■ Given instruction:
Put each line, from the line with "You are a computer-use" through the end of the rows, into a Markdown table with the columns No. and Line, numbering the lines in order. Leave out blank lines and the pictures.

■ Exercise material:
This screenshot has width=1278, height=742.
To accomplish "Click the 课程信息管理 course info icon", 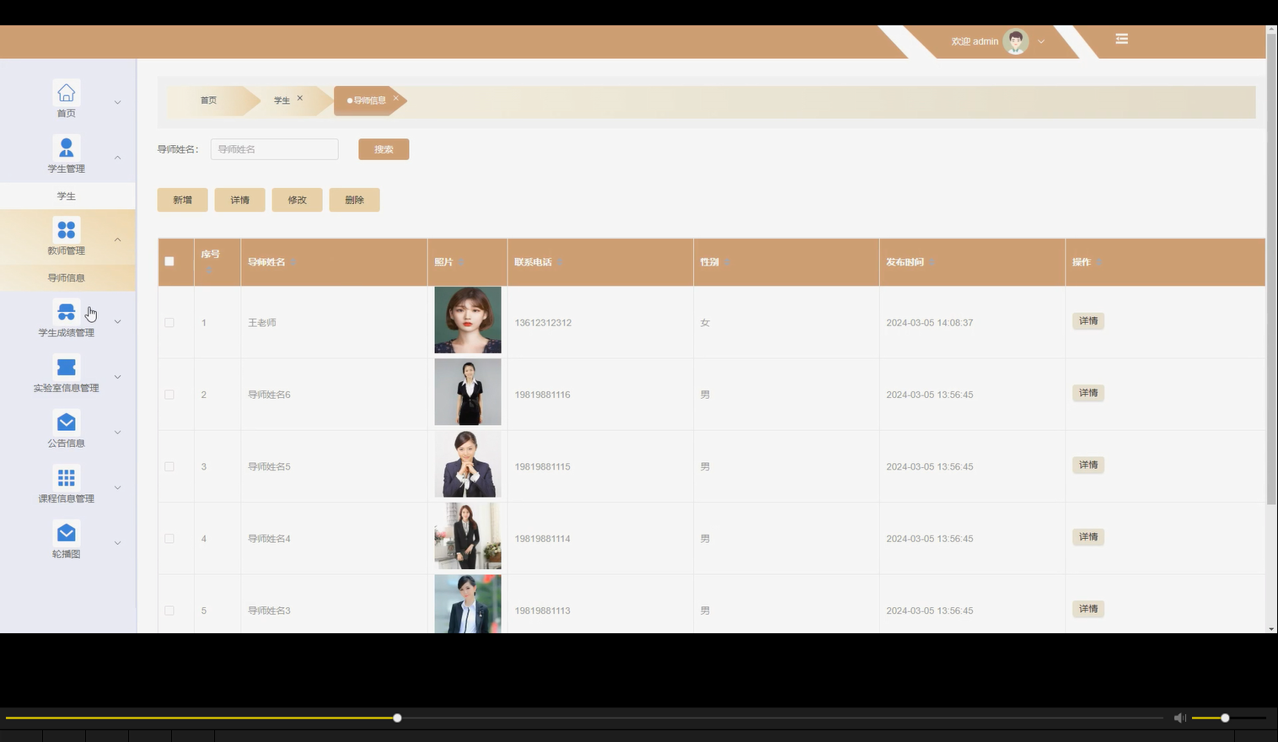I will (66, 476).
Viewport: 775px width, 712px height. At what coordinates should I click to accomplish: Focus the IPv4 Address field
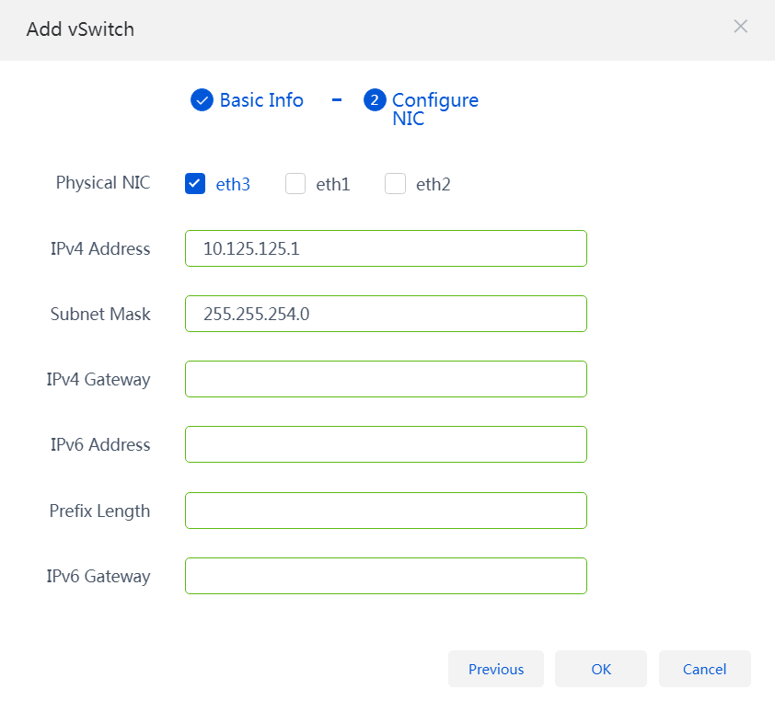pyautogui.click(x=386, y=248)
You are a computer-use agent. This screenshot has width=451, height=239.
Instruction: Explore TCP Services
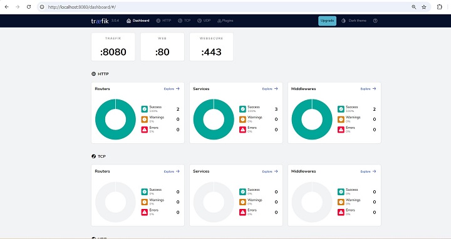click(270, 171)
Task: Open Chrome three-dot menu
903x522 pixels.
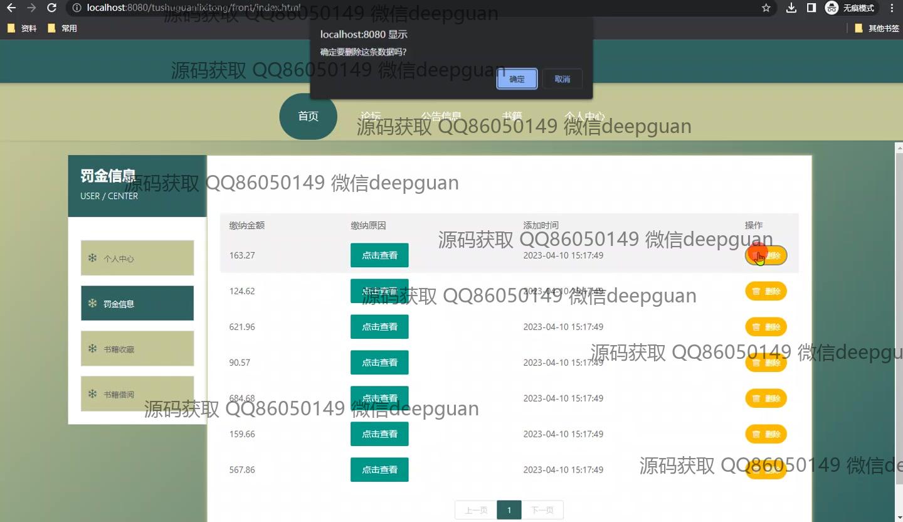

■ Answer to the task:
| No. | Line |
|---|---|
| 1 | You are a computer-use agent. This screenshot has width=451, height=239. |
| 2 | Instruction: Explore TCP Services |
| 3 | click(270, 171) |
| 4 | Task: Open Chrome three-dot menu |
| 5 | 903x522 pixels. |